The attack happened on February 13, 2025, as the victim walked home along Arizona Avenue after finishing an overnight shift as a taxi dispatcher for Long Beach Taxi. Calvo had previously worked for the same company as a driver before leaving in 2022, more than two years before the assault.

Donnelly said Calvo ran up behind the victim and struck him at least three times, hitting him in the face, head, and arm. The violence was sudden and severe, the kind of ambush that upends any sense of safety a person might feel walking through their own neighborhood.
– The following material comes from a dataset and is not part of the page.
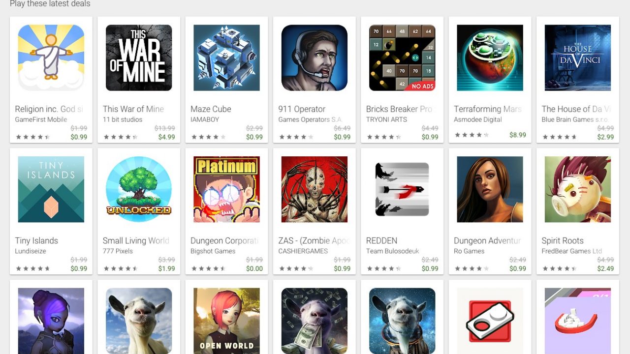
Task: Open the Maze Cube game icon
Action: [226, 58]
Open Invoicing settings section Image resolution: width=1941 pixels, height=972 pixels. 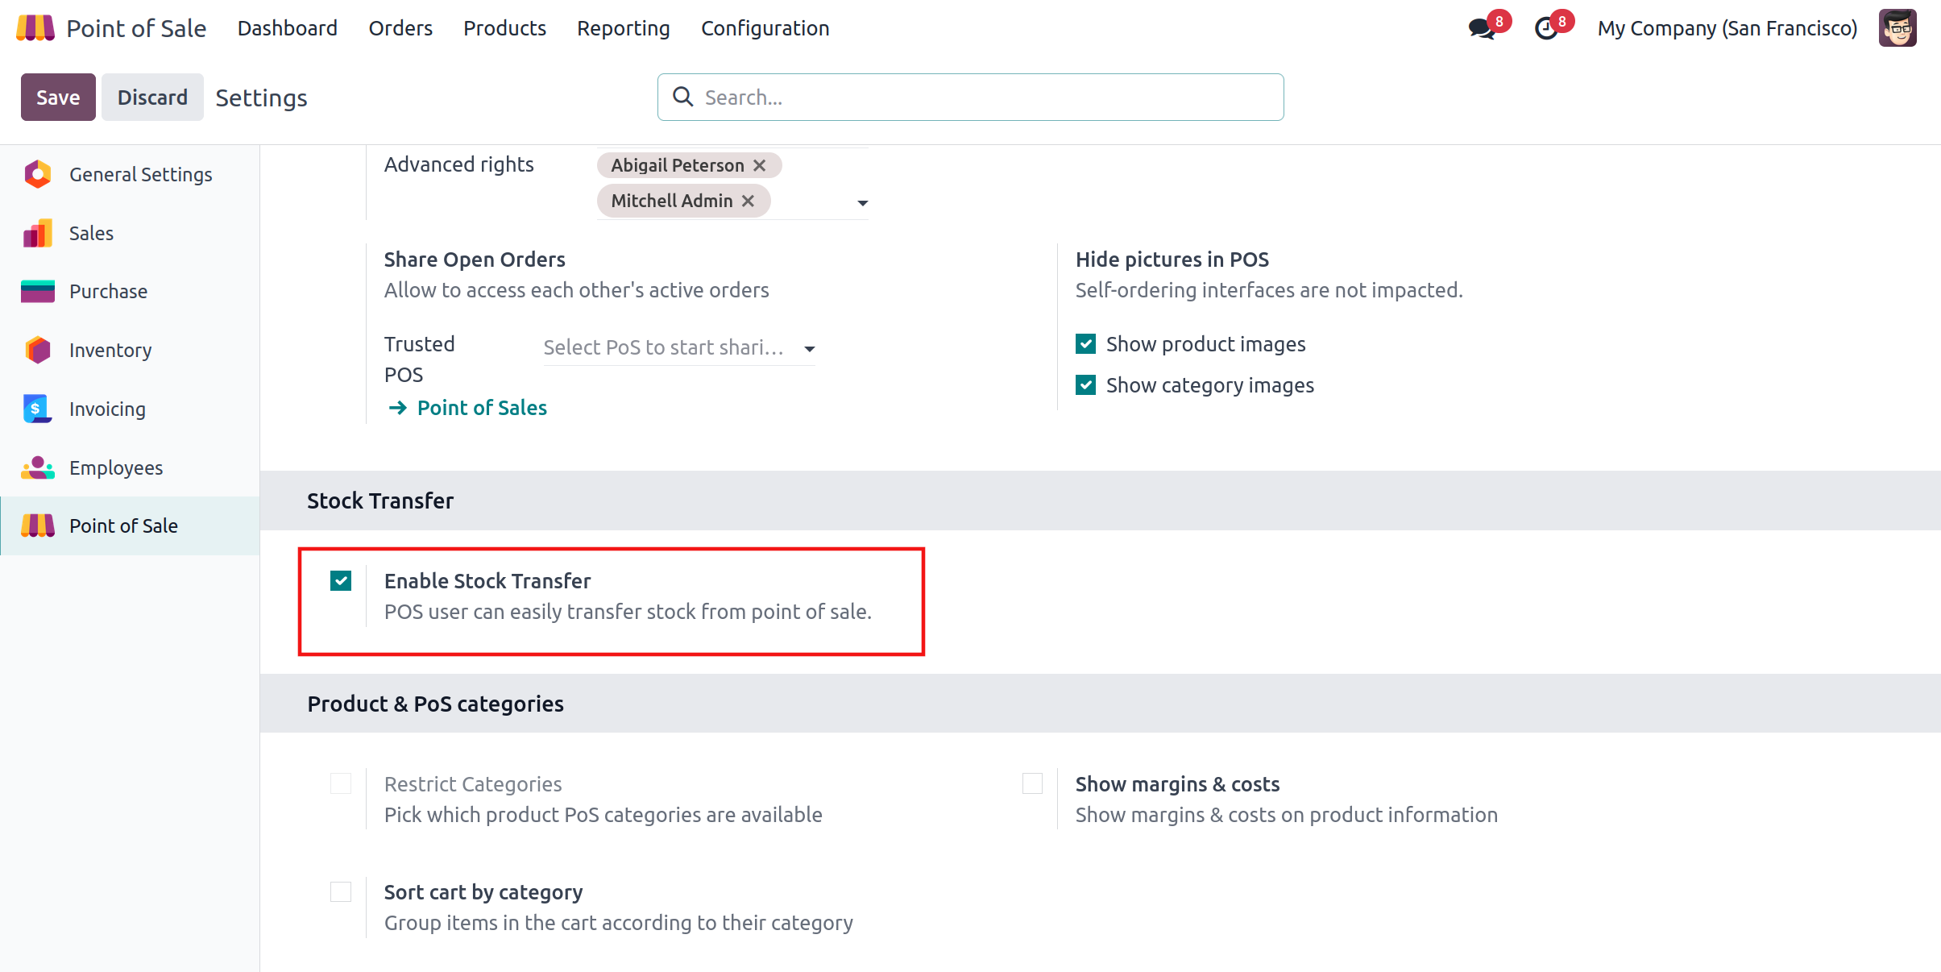[x=107, y=409]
What happened next reflects the victim’s sheer determination to survive. Badly wounded, he dragged himself to the rear yard of his home and banged on the door until a family member answered and called 911. Long Beach Police responded to the scene, and the victim was transported to Mount Sinai South Nassau Hospital. Doctors there discovered life-threatening injuries to his head and jaw that required multiple surgeries.

Investigators moved quickly. Surveillance video captured Calvo fleeing the scene on a white electric bicycle, wearing dark clothing. That footage became a key piece of the case. A search warrant executed at Calvo’s apartment on February 19 turned up a white electric bicycle and a full-face mask. Calvo was arrested on March 12. The axe used in the attack was also recovered, and DNA analysis confirmed Calvo’s connection to the weapon.

The evidence assembled by prosecutors was substantial. Between the surveillance footage, the physical items recovered from his apartment, and the DNA match on the axe, the case against Calvo was overwhelming.

Donnelly addressed the community directly after the plea. “With today’s plea, Calvo’s victim, his family, and the Long Beach community can hopefully take comfort in knowing that this dangerous individual will spend the next two decades in prison,” she said.

For a neighborhood like Arizona Avenue, a tree-lined residential stretch where people walk to and from work at all hours, a violent ambush of this nature raises unsettling questions. The victim was simply doing what millions of Long Islanders do every day: walking home after a long shift. He had no reason to expect what was coming.

The case also raises questions about what motivated the attack. Calvo had not worked at Long Beach Taxi for more than three years before targeting his former coworker. Prosecutors have not publicly detailed a motive, and the nature of whatever grievance Calvo may have held, if any, has not been made clear in court filings described by the District Attorney’s office.

What is clear is the severity of the violence and the methodical nature of the assault. The dark clothing, the full-face mask, the approach from behind, these were not the actions of someone acting on impulse in the moment. The victim survived, and that survival speaks to his own resilience as much as anything else.

The 22-year sentence, assuming the court accepts the plea agreement at the May 1 sentencing, keeps Calvo off Long Island streets well into his fifties. For the victim, who endured multiple surgeries and the trauma of a near-fatal attack on his own block, the road to recovery has been far longer than the legal proceedings.

Long Beach residents deserve to know their streets are safe, especially for workers heading home after overnight shifts. Friday’s guilty plea is one step toward restoring that confidence, though the victim and his family carry wounds that no courtroom outcome can fully address.